6. Inflammation and testosterone use: HF occurs with the subclinical inflammation state, with citokines increase as tumor necrosis α (FNTα) factor, interleukin-6 (IL-6) and interleukin-1 (IL-1). The activity of the inflammatory interleukins causes depression in the hypothalamus-hypophysis-gonadal axis, where the consequent hypotestosteronemia state contributes to worse prognosis. In studies with humans, there has been disagreement concerning the positive effect of the testosterone replacement in the improvement of the circulating profile of inflammatory citokines. The study performed by Pugh et al.(37) reported that the TRT has no effect on the improvement of the FNTα levels in patients with HF. On the other hand, Malkinet al.(31) reported that in hypogonadal men who received TRT no reduction of the post-inflammatory citokines levels (FNTα and IL-1) and increase of anti-inflammatory citokines (IL-10) activity occurred. No studies on the ultrasensitive C-reactive protein levels in patients with HF submitted to TRT and exercise have been found.

Testosterone replacement therapy, undesirable effects

There is evidence that the TRT can be beneficial for a large number of patients, including those with coronary disease, and the endogenous testosterone is not related to the increase of mortality or vascular disease(38-40). However, considering the risk of prostate cancer, the long-term TRT is an issue which demands prospective studies of long duration. Conversely, there is indication that low levels of endogenous testosterone are associated with more aggressive prostate cancer.

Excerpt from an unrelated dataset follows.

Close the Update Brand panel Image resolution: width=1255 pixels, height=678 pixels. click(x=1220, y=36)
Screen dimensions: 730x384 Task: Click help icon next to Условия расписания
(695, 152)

Interestingly, meta-analysis data and other careful studies report that high levels of endogenous testosterone and hormone replacement therapy are not associated with the increase of prostate carcinoma(41-43). Despite the findings of these studies, previous investigation on prostate cancer and subsequent follow-up of all patients who will be submitted to the TRT is recommended(44,45).

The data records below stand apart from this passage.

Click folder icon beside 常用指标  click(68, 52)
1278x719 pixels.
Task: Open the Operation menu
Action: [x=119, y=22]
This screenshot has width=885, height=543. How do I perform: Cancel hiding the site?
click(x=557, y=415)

After careful review on testosterone and HF,Malkinet al.(5) concluded that the current knowledge status enables us to recommend to the internal medicine specialists to consider the TRT to male patients with moderate and severe HF and hypotestosteronemia, since in these patients the hormone therapy would represent a hope for quality of life improvement as well as reduction in the high death risk. In this context, further investigation with the purpose to establish the TRT safety connected to correct conventional treatment, which includes an exercise program, is suggested.

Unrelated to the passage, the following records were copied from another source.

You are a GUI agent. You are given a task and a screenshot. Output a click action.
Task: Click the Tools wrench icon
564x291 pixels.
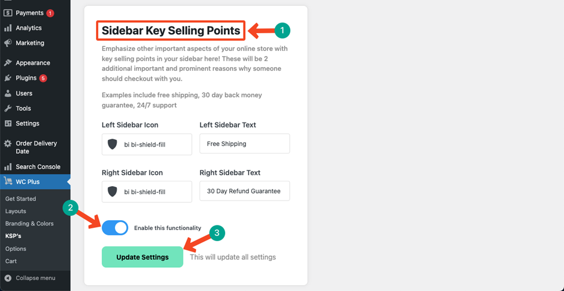click(8, 108)
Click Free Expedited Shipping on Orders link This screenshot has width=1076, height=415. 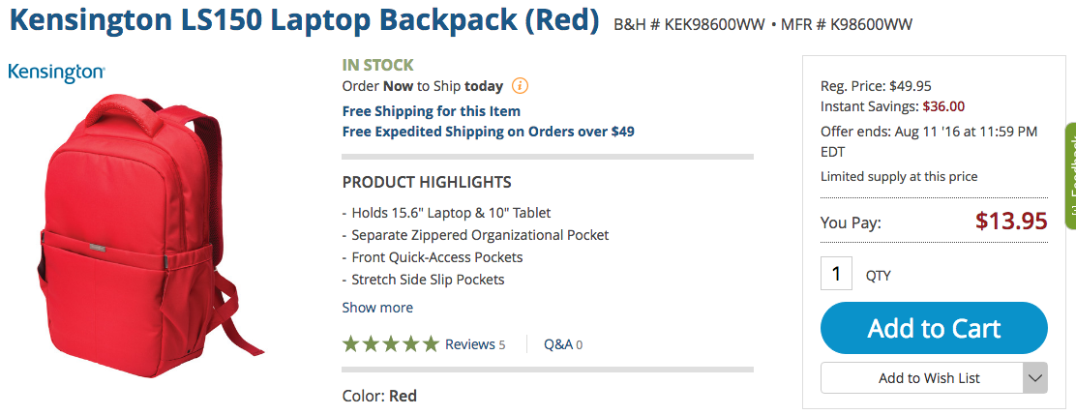pos(488,132)
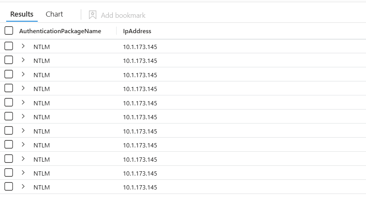Screen dimensions: 366x213
Task: Sort by AuthenticationPackageName column header
Action: click(x=60, y=31)
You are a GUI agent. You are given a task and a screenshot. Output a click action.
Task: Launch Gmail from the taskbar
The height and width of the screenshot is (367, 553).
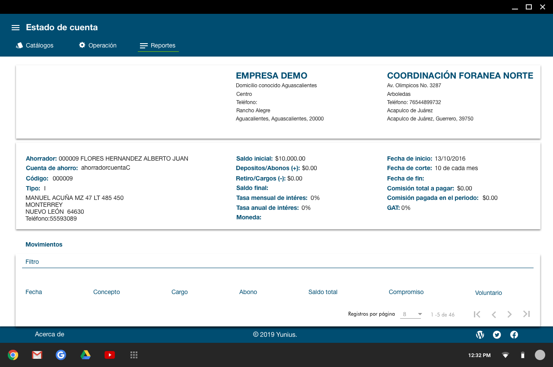(x=37, y=355)
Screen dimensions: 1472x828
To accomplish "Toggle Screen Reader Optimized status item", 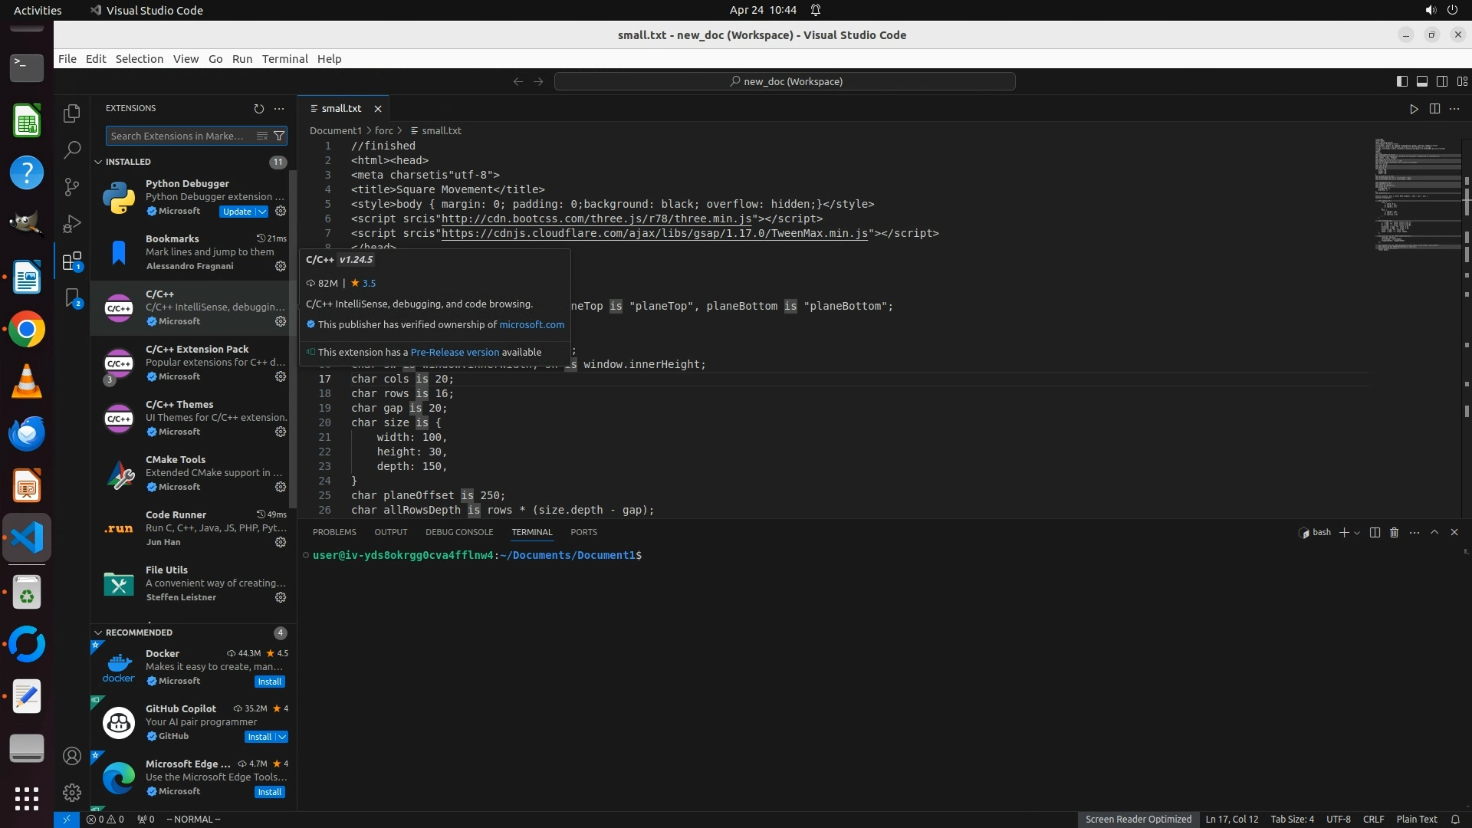I will pyautogui.click(x=1138, y=819).
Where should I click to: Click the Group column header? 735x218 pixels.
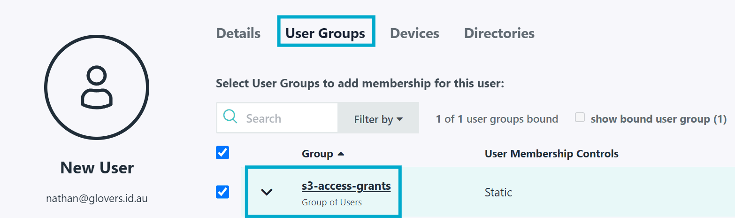(317, 154)
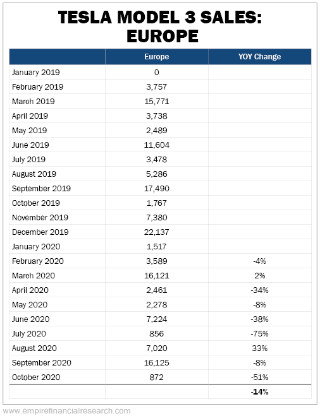Click the -75% YOY change cell
The height and width of the screenshot is (416, 320).
tap(259, 334)
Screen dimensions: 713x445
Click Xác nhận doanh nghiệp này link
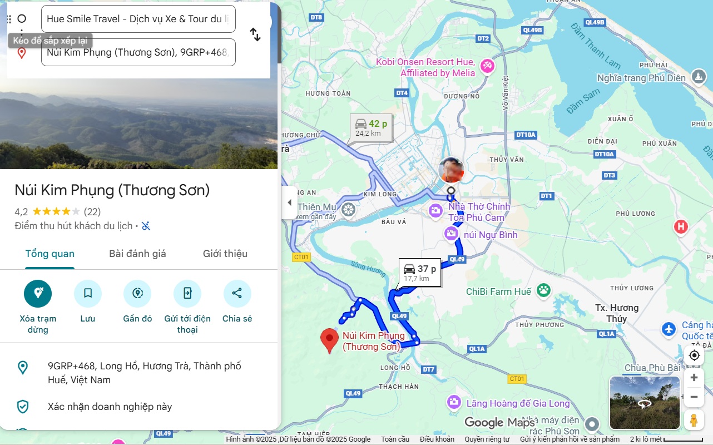(x=110, y=407)
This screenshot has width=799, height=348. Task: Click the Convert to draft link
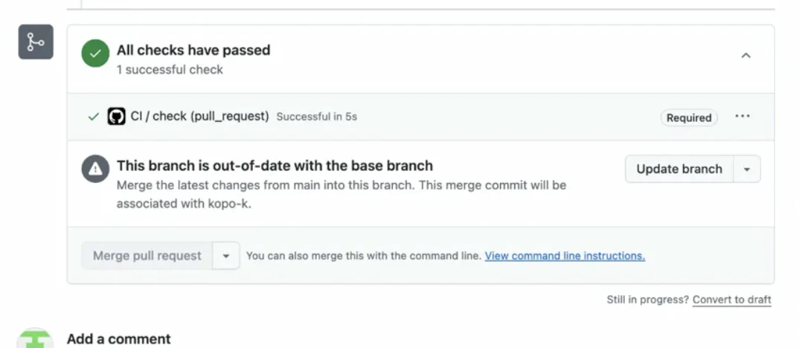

The current knowledge, despite being based on few investigations, lets us consider the TRT for the treatment of patients with HF with the aim to improve their function and quality of life. The ideal TRT way concerning for example, treatment duration and inclusion and exclusion criteria, has not been well-defined yet.There is a wide gap in the literature which calls attention to the absence of studies on the TRT concomitant with the complete clinical treatment including a physical exercise program.